I do not have a categorical answer to this question. My impression is that Europe is conservative in many ways and not only in agriculture. In agriculture in particular it is also heavily subsidized and in general Europe’s overall policy has a strong influence creating a buffer to the unfavourable conditions, which are increasing in Europe just as anywhere else. This trend is not likely to reverse. In many places where draughts did not exist earlier, and farmers functioned normally with regular rainfalls and drying the soil with tillage did not use to be a problem it is already. I am talking about the northwestern parts but here as well the climate is changing, although at a slower pace.
Does science have a contribution to conservation agriculture?

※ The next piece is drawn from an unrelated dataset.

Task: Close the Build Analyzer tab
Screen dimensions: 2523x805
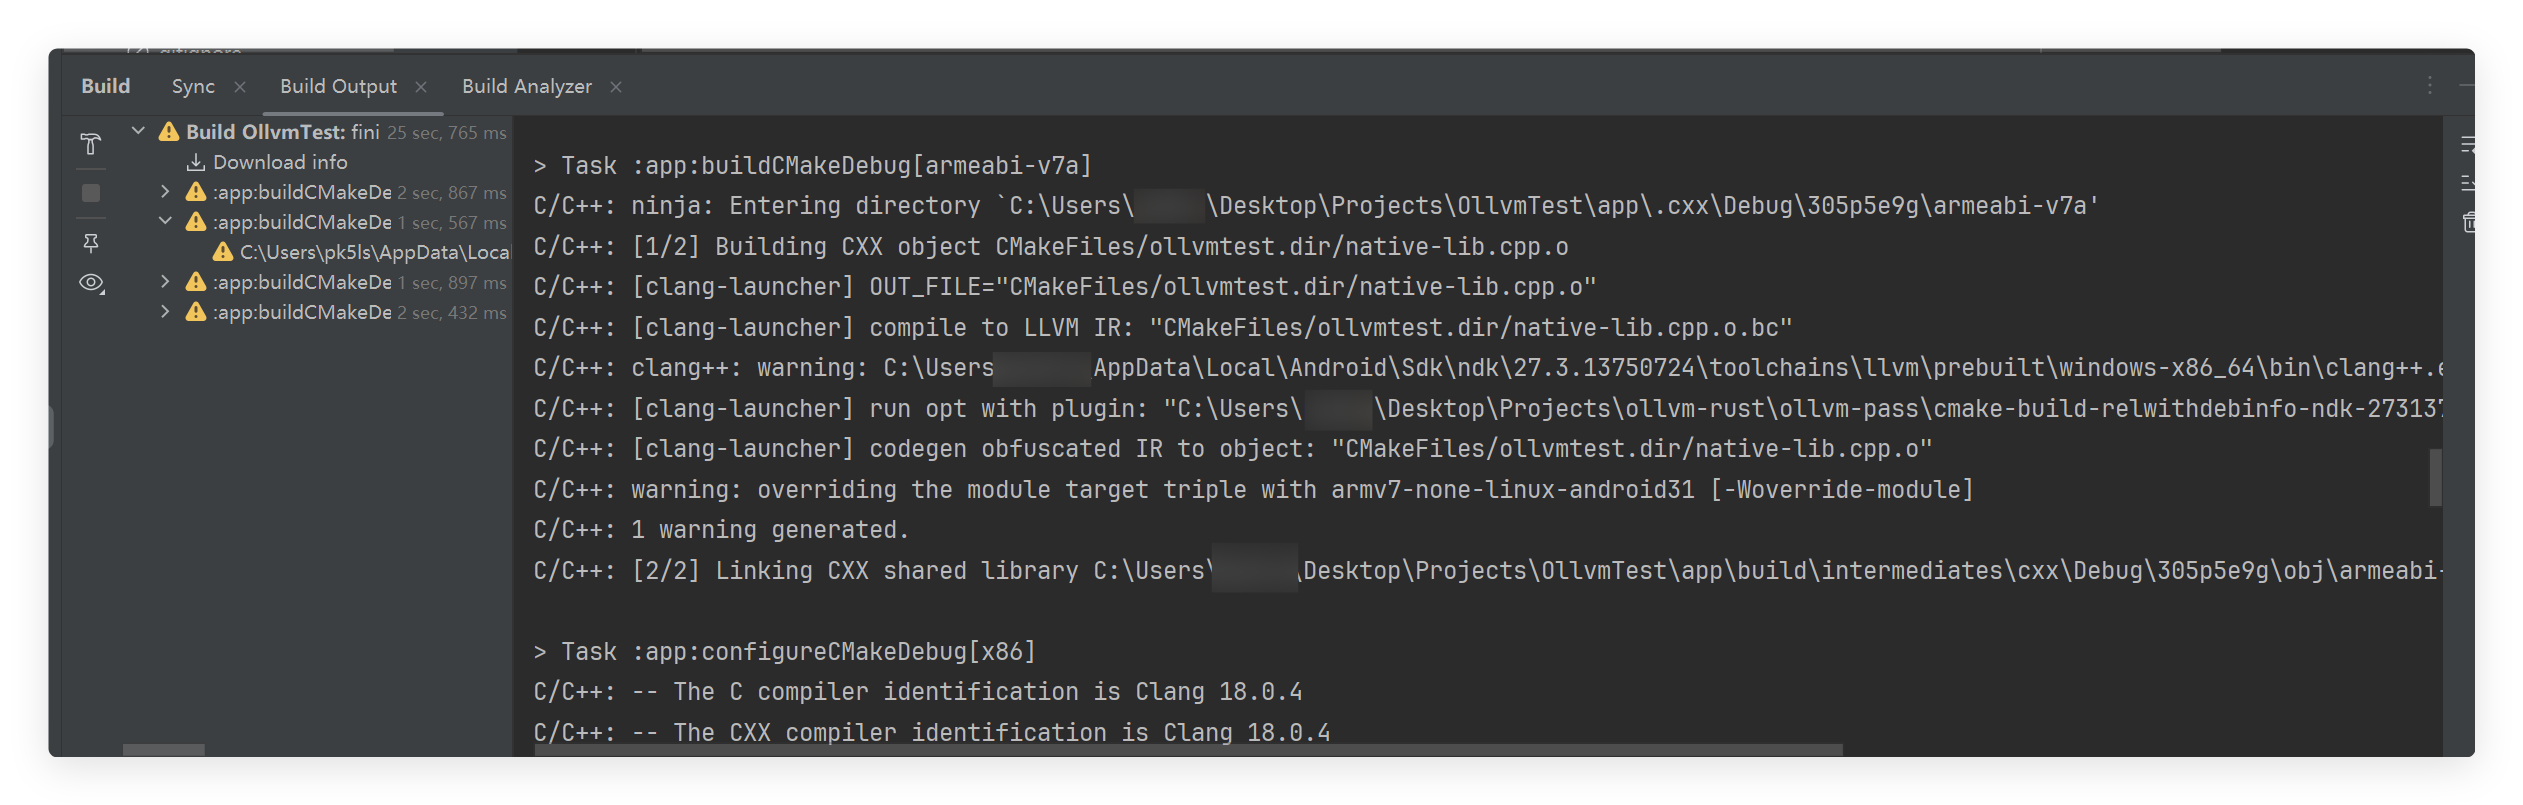Action: coord(616,87)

In general, or in Bulgaria?
Both.Science in general has a huge contribution, of course. Something very interesting here is that we have abundant information about the soil as a system and about the ecosystem principles. The new element is that they are now being integrated into the agricultural production and thus penetrating the agriscience and upgrading it. It is important to underscore here that in conservation agriculture we talk about effective production and the environment is not really central. It is just the means we use to achieve our goals. So yes, science needs to catch up because it has gone too far into the chemical aspect and into solving all kinds of problems with some products. While what we do is to apply ecosystem principles, integrate ecosystem principles because agriculture is practiced in nature after all. We must have missed that before or it was not in the focus of attention, but agriculture happens in nature, it is an open-air factory that is subject to the laws of nature. And the laws of nature are not at all unpredictable, just the opposite, nature has its creative mechanisms. Science has already explained them well; it explains the phenomena that conservation farmers are using in their fields. Perhaps we should make the agri-knowledge even more interdisciplinary to be able to reflect this type of agriculture, I mean here in Bulgaria.